#dublinbay21s – Celebrating several sailing centenaries have been joyful occasions on Dublin bay recently, seen as opportunities to reflect on the capital's rich sailing tradition.
But the misfortune of the Dublin Bay 21 foot class represents a far bigger problem for Bay sailing than just the loss of this historic boat because it highlights bad news for the future of Ireland's yachting heritage.
Dun Laoghaire has, over the past 20 years, turned a blind eye to the plight of one of the oldest keelboat fleets in the world.
Few sailors today remember that around the world, the modern sport of sailing is governed by rules that were formulated here in Ireland in the 1870s, when the clubs in Dun Laoghaire established the bay as one of the world's key sailing centres.
But a century later, for all the talk of the port's rich sailing history, when it comes to getting behind a project to save its own unique Dublin Bay 21 class there is only lip service.
In spite of ninety years hard sailing, an Irish hurricane and an increasing financial burden, the dream of restoring the vintage class to original condition has been kept alive by a group of owners who have struggled to get a restoration project underway.
As far back as 1993 - in a Christmas sailing column - The Irish Times published details of plans to create a working museum of these antique yachts.
In the absence of a commercial sponsor to commit £150,000, the class pressed ahead with a group scheme.
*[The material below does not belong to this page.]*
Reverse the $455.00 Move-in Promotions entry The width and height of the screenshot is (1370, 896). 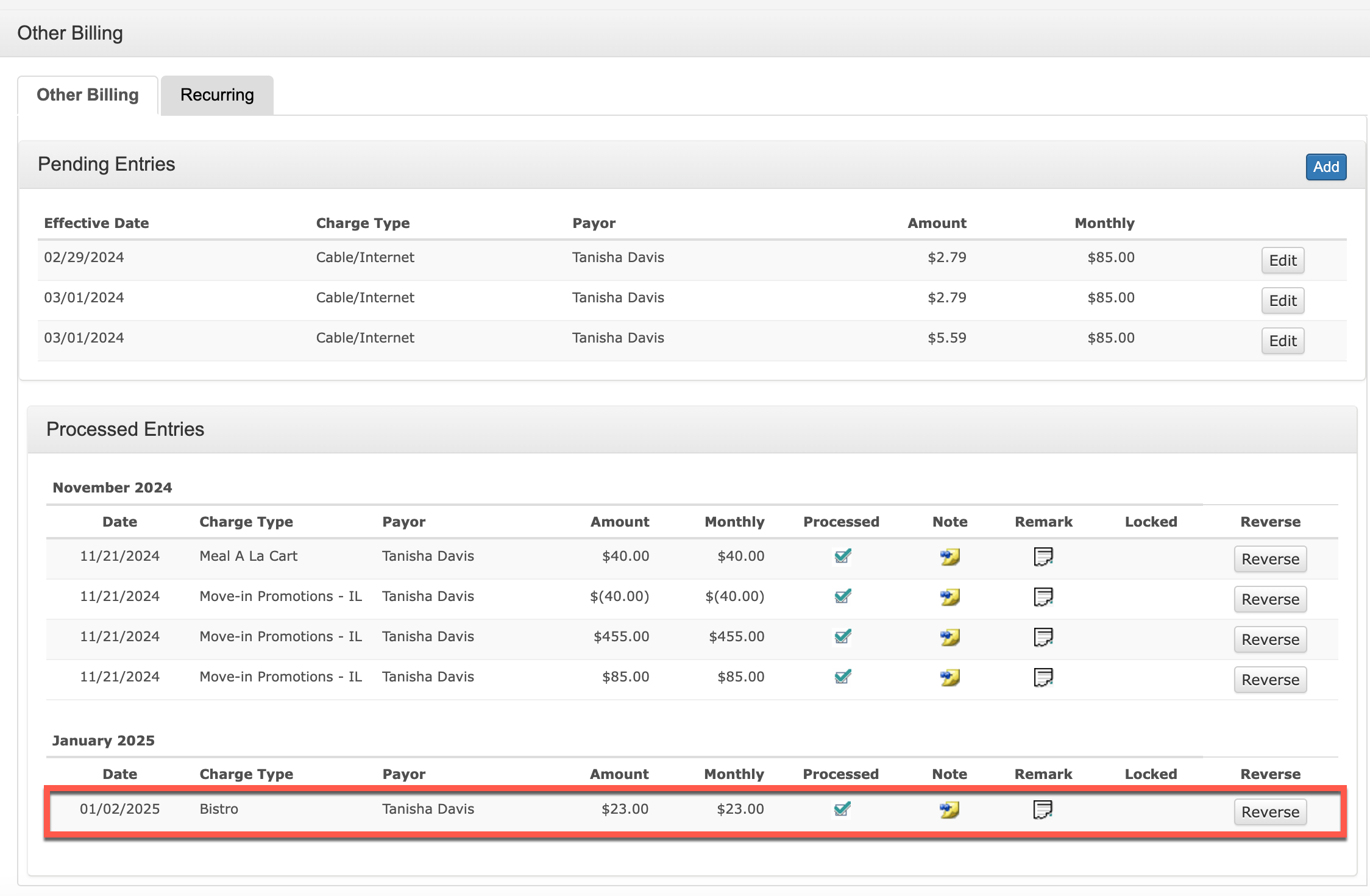point(1270,639)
It was a notion to provide the nation with a working sailing exhibit estimated at the time to cost £20,000 per boat before the class centenary in 2003. Sadly, it never happened.
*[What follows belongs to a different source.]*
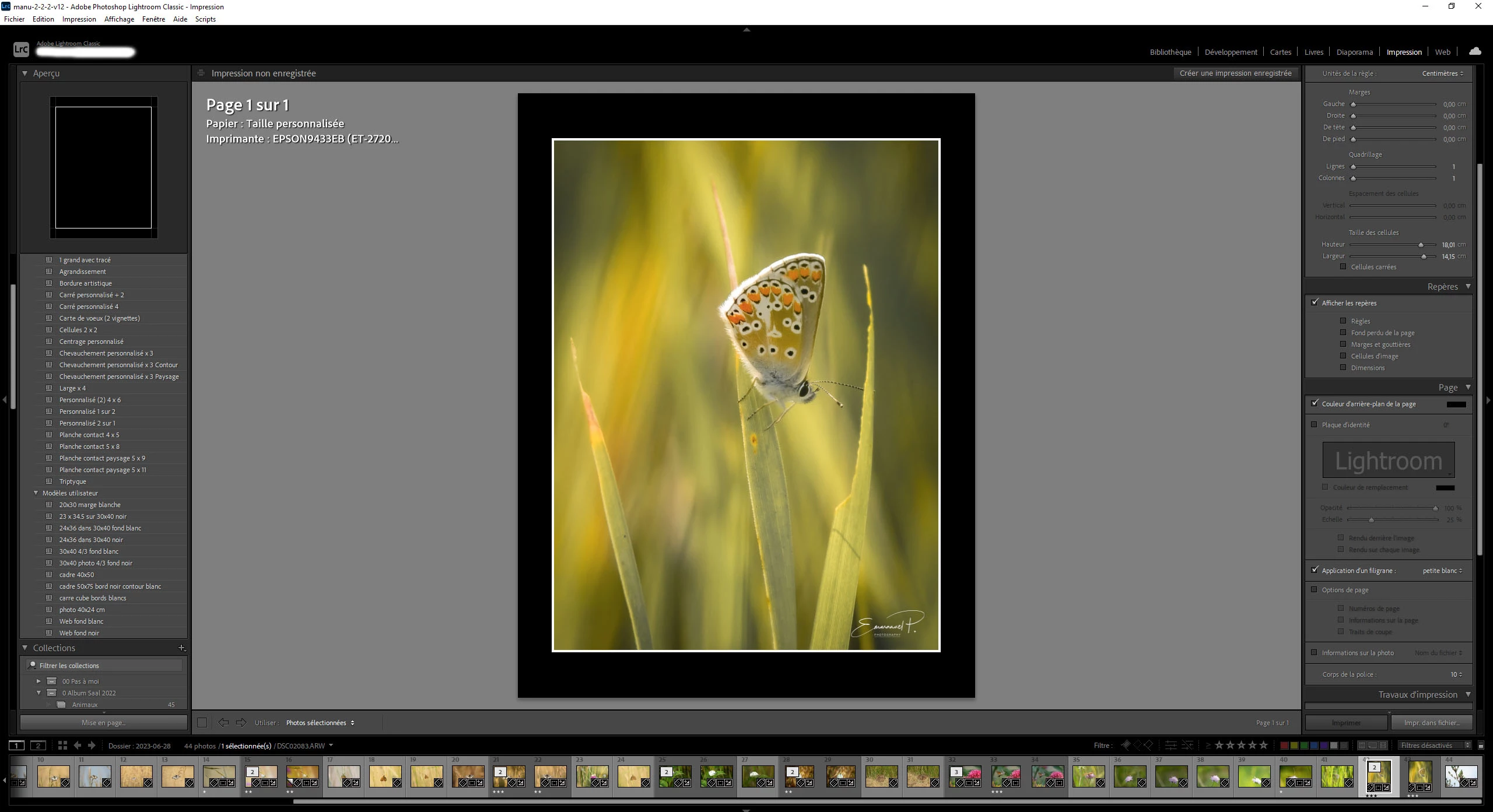The height and width of the screenshot is (812, 1493).
Task: Go to next print page arrow
Action: tap(241, 722)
If Ireland is to enhance its reputation as one of the founders of yacht racing it must at least be able to preserve its roots.
It took interest from abroad to see the potential in another vintage Irish fleet and just before Christmas another famous class, the Dublin Bay 24 fleet, left for France and salvation on the back of a truck.
But in spite of the age of mass produced glass fibre boats Irish sailing still has the capacity to look after its old designs - however, it also needs the will.
Traditional boat building skills are still to be found here. The Water Wag dinghies; the Howth 17s; the Cork Harbour One Design, Mermaid and Glen fleets are testament to a love of wooden boats.
If it is not feasible to restore the entire fleet surely a consortium of Dun Laoghaire clubs and business interests can set sail in at least one or two?
A change of attitude is all that is needed to put these boats back on the bay again. It's a lovely idea - much more lovely than rotting hulks in a Wicklow farmyard.